Continuing the discussion from ElasticSearch standard Analyzer - problematic case :
[quote="Igor_Romanov, post:1, topic:16782"]
Hi
I have read this article but no one has replied on it.
I am facing same issue.please provide solution.
I was analyzing some analyzer weird behavior, and try to understand why it
happens and how to fix it
here what token I get for standard analyzer for text:
"myemail@email.com :test1234"
curl -XGET 'localhost:9200/_analyze?analyzer=standard&pretty=true' -d
'myemail@email.com:test1234'
{
"tokens" : [ {
"token" : "myemail",
"start_offset" : 0,
"end_offset" : 7,
"type" : "",
"position" : 1
}, {
"token" : "email.com:test1234",
"start_offset" : 8,
"end_offset" : 26,
"type" : "",
"position" : 2
} ]
}
so question is why I am getting that as one token: "email.com :test1234"
why it is not divided to tokens by . : _ and ?
Standard tokenizer is not working with this four keywords.
can any one help me out on this issue?
Is it BUG or not?
Thanks,
sanjay
Hi Sanjay,
What do you want to happen in this case? What are the search requirements? Can you give some examples of queries you would expect to match this email address in the text, and other which would you expect not to match it?
Tom
I just want to tokenize it with standard analyzer.
when I add any text like "test.elastic wirth test:lucene" it should tokenized with dot and colon char as well as it's not doing.
so tokens are
test
elastic
lucene
The Simple Analyzer does what you want, I think?
curl "localhost:9200/_analyze?analyzer=simple&text=myemail@email.com:test1234&pretty"
{
"tokens" : [
{
"token" : "myemail",
"start_offset" : 0,
"end_offset" : 7,
"type" : "word",
"position" : 0
},
{
"token" : "email",
"start_offset" : 8,
"end_offset" : 13,
"type" : "word",
"position" : 1
},
{
"token" : "com",
"start_offset" : 14,
"end_offset" : 17,
"type" : "word",
"position" : 2
},
{
"token" : "test",
"start_offset" : 18,
"end_offset" : 22,
"type" : "word",
"position" : 3
}
]
}
Yes simple analyzer is one only for english language it not working in other language like gujarati,hindi,urdu,french etc..

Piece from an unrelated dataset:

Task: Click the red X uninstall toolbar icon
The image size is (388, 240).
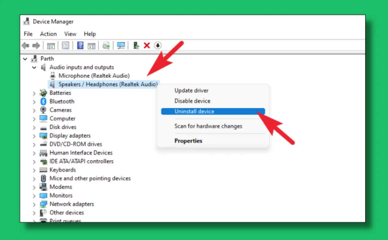Action: coord(147,45)
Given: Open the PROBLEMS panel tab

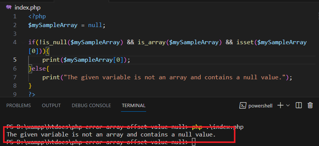Looking at the screenshot, I should coord(19,106).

so I can not remove standard analyzer I just want to tokenize with those char
thanks,
Not Yet just finding reason for this.
do you know why this is happening with this 4 chars.
I guess because the designers of the standard analyzer decided to preserve e.g. domain names as single terms?
Text analysis in the real world is often a compromise and should be driven by your search requirements.
no It's not working if I insert text "something.is.missing" .
It will take it as whole word.
It's not breaking word.
system
(system)
Closed
January 10, 2018, 11:40am
11
This topic was automatically closed 28 days after the last reply. New replies are no longer allowed.